The history of personal computers started early in the 1970s with three micro computers, all released in 1977: The Commodore PET, Apple II and TRS-80. Of all these, the latest will become one of the most innovative and out of the box ideas. The computer was created with a different goal in mind. Unlike the other two computers, the TRS was designed for the average American consumer. It was one of the first products that came fully assembled and ready to use, bridging the gap in accessibility.
So, what lead to the creation and development of this technology? It all started in 1975 when a buyer for Radio Shack (a chain of electronics store), Don French, purchased a MITS Altair computer. Fascinated by the computer, he began to design his own kit and then tried to sell his idea to the manufacturing vice president, John Roach. The idea came to life in 1976 when Steve Leininger was hired to design the machine.
The computer was released in 1977 and was well received and exceeded everyone’s expectations. Over 10.000 models were sold in the first one and a half months. The first model became one of the best-selling microcomputers and was succeeded by other models that were improved based on customer’s feedback.
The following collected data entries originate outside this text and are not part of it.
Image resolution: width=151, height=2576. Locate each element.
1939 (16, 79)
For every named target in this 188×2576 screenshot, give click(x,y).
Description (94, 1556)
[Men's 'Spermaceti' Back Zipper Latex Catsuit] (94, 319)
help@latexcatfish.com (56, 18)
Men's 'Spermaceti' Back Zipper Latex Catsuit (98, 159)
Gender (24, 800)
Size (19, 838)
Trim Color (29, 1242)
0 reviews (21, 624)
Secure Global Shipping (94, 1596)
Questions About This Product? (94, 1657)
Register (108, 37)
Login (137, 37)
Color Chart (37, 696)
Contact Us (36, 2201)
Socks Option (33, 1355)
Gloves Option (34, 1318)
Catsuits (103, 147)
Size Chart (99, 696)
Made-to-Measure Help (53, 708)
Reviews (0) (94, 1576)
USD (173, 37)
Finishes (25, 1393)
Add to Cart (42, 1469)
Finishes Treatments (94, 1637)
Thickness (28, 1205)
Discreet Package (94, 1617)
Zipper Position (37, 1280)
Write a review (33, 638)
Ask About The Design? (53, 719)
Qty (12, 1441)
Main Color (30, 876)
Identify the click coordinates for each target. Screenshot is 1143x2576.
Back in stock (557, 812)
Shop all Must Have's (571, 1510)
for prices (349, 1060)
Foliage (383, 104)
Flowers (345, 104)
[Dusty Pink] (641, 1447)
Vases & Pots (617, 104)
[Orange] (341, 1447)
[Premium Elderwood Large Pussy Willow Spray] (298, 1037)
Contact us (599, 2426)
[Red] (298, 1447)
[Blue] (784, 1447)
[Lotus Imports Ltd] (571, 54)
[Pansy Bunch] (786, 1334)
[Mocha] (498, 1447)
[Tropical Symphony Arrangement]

But what made the TRS-80 such a market hit? For starters, the price was a significant differentiator. On a market where personal computers were sold to specialists at a price range of 800-1300 USD, the TRS was sold at half that price (399 USD). The selling strategy was also well thought. The computer was distributed to almost all of Radio Shack’s electronic stores. But the main advantage was its technology and usage. Intended for the average American consumer, it came equipped with already assembled pieces and clear instructions that assumed no prior knowledge on the part of the consumer.